BRIEF – Please give every line below again exactly, but not its pictures.

[Records from a data collection]
..........

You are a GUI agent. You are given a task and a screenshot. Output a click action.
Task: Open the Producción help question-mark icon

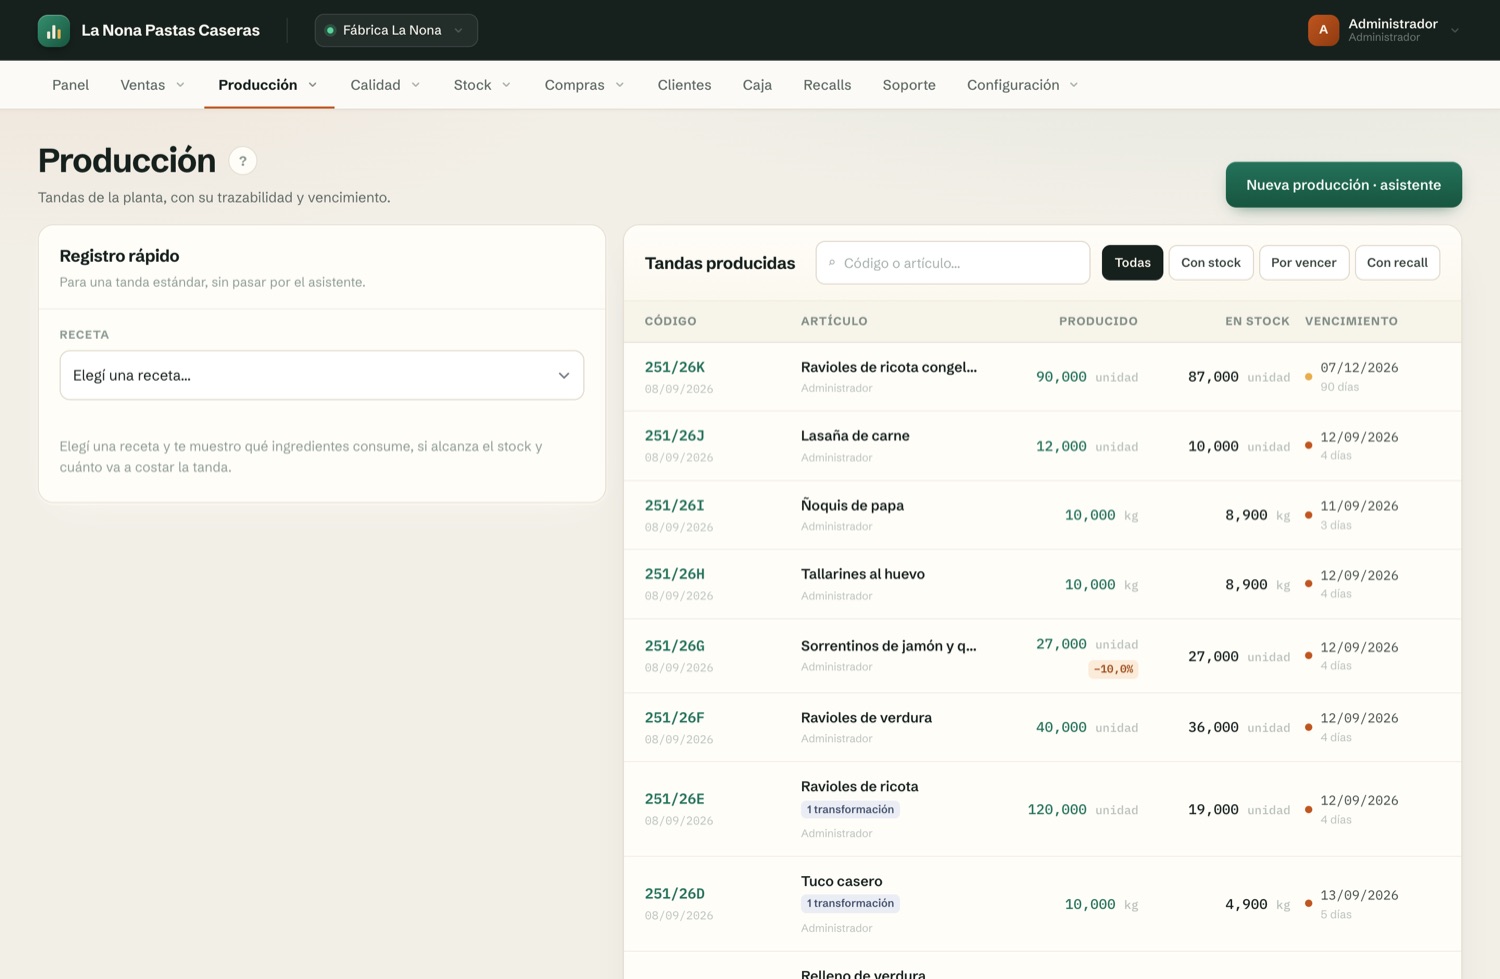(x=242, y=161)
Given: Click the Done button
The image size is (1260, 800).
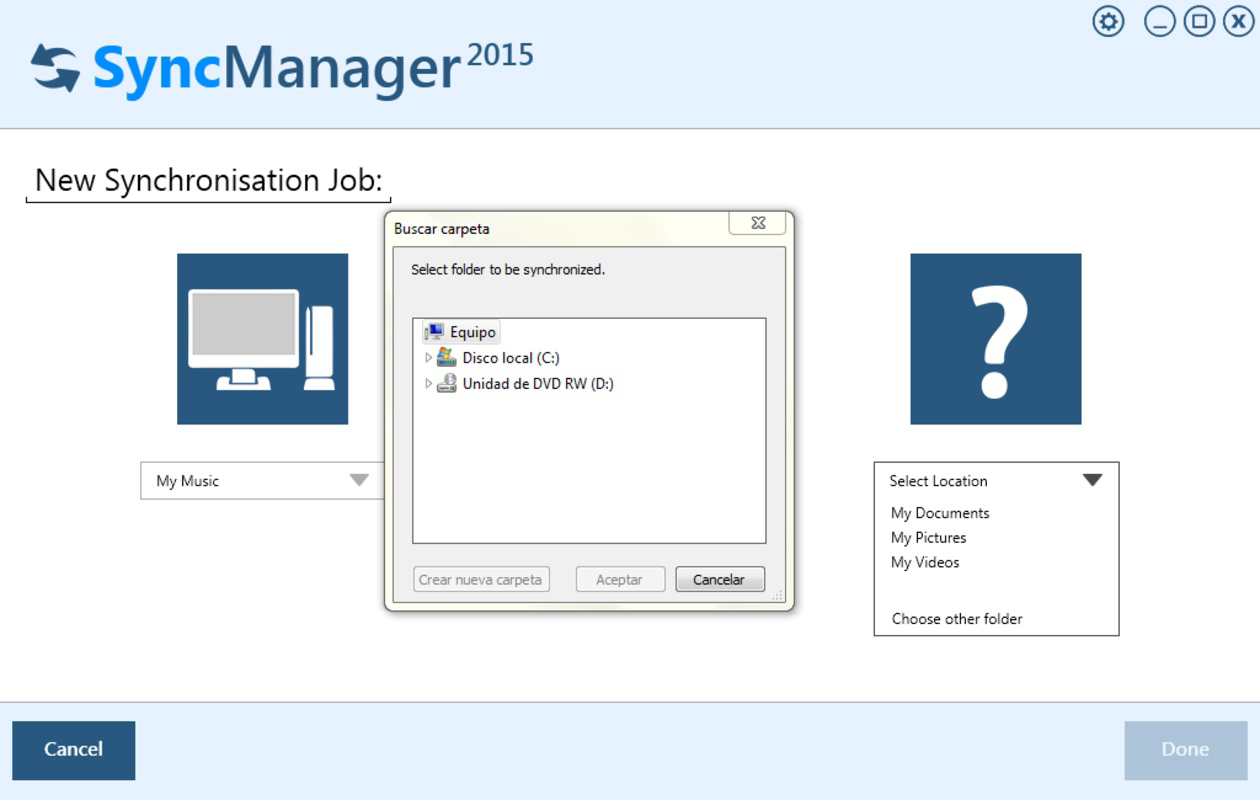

..........

RESPONSE TO THE TASK –
You are a GUI agent. You are given a task and a screenshot. Output a click action.
Task: Open the Producción help question-mark icon

(x=242, y=161)
Given: Click the Done button
The image size is (1260, 800).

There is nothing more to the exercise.